• _Data for this exercise_:
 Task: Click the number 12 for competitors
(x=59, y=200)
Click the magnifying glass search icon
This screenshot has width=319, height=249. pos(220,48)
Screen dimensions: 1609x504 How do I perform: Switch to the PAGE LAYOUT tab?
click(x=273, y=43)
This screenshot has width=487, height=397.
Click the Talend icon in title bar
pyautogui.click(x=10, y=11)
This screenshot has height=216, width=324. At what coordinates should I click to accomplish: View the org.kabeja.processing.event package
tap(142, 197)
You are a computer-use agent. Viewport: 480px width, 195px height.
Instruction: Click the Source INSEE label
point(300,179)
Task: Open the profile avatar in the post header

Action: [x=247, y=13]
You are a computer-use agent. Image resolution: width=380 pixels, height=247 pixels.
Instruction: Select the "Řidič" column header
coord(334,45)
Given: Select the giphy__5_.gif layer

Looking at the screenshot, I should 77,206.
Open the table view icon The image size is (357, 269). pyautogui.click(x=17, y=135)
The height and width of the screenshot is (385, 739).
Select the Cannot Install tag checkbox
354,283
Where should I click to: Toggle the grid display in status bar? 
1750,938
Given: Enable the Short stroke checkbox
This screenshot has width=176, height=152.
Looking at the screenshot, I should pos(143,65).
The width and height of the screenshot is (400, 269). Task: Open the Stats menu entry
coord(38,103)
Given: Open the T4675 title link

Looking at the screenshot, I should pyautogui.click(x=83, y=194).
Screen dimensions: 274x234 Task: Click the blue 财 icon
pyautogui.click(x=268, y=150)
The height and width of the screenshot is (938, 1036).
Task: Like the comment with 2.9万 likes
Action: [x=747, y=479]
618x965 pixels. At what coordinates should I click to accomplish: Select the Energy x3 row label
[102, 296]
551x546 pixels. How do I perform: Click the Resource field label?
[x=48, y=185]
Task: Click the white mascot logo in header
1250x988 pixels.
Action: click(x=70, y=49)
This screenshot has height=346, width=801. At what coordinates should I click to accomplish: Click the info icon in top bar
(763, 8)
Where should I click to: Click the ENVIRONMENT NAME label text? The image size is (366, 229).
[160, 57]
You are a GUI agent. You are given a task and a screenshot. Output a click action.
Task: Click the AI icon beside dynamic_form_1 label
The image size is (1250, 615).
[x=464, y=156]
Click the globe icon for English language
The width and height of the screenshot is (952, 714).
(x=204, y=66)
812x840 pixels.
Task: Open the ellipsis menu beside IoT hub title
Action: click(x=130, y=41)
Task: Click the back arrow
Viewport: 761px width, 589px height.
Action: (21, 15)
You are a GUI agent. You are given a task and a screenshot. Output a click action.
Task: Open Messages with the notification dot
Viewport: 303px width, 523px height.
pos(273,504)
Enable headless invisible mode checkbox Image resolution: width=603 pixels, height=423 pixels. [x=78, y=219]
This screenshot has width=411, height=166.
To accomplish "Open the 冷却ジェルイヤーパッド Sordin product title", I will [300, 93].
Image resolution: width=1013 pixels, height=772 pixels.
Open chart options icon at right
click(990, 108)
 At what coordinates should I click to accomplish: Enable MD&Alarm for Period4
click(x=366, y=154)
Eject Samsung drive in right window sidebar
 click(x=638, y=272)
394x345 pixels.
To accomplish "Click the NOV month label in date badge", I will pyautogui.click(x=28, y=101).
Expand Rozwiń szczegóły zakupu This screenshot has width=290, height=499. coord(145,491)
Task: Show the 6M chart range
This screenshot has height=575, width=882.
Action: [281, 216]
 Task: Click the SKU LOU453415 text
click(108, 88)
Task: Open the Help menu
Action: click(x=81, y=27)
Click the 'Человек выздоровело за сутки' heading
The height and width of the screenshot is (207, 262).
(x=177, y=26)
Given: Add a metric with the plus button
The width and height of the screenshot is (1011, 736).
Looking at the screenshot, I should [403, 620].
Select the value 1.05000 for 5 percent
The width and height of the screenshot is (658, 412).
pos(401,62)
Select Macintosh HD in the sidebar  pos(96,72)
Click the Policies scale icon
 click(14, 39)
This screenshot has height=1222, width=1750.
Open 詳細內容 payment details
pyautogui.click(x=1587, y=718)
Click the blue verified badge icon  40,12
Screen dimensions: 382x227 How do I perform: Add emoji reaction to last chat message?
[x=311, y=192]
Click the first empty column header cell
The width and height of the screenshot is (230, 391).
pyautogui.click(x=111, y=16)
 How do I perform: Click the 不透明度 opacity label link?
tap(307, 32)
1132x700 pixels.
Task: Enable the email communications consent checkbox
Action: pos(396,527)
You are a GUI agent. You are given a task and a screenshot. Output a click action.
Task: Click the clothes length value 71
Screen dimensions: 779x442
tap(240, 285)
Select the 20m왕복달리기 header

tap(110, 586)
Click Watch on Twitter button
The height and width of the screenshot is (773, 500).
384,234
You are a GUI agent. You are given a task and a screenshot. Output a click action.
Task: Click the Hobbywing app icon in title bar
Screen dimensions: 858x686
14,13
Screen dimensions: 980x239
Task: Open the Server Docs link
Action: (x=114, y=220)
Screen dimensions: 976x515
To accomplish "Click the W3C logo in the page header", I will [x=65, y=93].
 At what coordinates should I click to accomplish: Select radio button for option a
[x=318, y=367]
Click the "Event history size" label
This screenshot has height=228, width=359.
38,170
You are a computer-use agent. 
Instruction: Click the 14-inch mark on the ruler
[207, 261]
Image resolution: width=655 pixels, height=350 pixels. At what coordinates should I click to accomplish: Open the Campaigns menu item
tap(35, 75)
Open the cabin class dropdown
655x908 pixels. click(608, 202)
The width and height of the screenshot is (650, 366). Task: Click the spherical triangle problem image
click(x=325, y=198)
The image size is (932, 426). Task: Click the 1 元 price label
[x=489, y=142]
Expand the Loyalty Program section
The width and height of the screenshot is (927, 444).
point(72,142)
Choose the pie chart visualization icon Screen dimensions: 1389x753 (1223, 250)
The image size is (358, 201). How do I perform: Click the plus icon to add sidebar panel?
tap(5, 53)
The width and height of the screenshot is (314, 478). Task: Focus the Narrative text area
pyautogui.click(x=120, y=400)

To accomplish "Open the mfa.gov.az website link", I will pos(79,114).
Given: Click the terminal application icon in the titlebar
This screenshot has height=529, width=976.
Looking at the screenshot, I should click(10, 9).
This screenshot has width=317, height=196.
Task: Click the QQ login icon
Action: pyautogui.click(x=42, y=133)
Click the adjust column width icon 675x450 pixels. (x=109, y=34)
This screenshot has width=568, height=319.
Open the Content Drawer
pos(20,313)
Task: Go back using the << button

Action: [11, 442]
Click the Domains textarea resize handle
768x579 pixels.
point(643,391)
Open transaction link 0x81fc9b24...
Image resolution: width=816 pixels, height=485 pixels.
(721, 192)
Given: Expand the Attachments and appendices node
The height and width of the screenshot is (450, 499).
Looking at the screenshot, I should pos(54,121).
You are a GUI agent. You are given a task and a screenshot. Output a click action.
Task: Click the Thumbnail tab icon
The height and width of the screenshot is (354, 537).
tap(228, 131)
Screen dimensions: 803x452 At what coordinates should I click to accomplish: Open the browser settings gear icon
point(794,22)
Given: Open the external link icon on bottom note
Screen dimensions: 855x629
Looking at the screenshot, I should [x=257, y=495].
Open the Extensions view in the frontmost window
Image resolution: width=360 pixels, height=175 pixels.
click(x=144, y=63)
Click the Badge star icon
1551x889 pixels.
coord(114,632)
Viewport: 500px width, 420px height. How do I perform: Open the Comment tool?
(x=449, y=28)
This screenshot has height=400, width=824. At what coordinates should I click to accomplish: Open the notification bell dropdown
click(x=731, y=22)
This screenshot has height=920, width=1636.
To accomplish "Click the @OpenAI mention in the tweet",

• _Prompt_: Reproduce each line from the records that contains the word "will".

• _Exercise response_:
To accomplish "Open the 冷却ジェルイヤーパッド Sordin product title", I will [300, 93].
To accomplish "Click the NOV month label in date badge", I will pyautogui.click(x=28, y=101).
To accomplish "Click the W3C logo in the page header", I will [x=65, y=93].
To accomplish "Open the mfa.gov.az website link", I will pos(79,114).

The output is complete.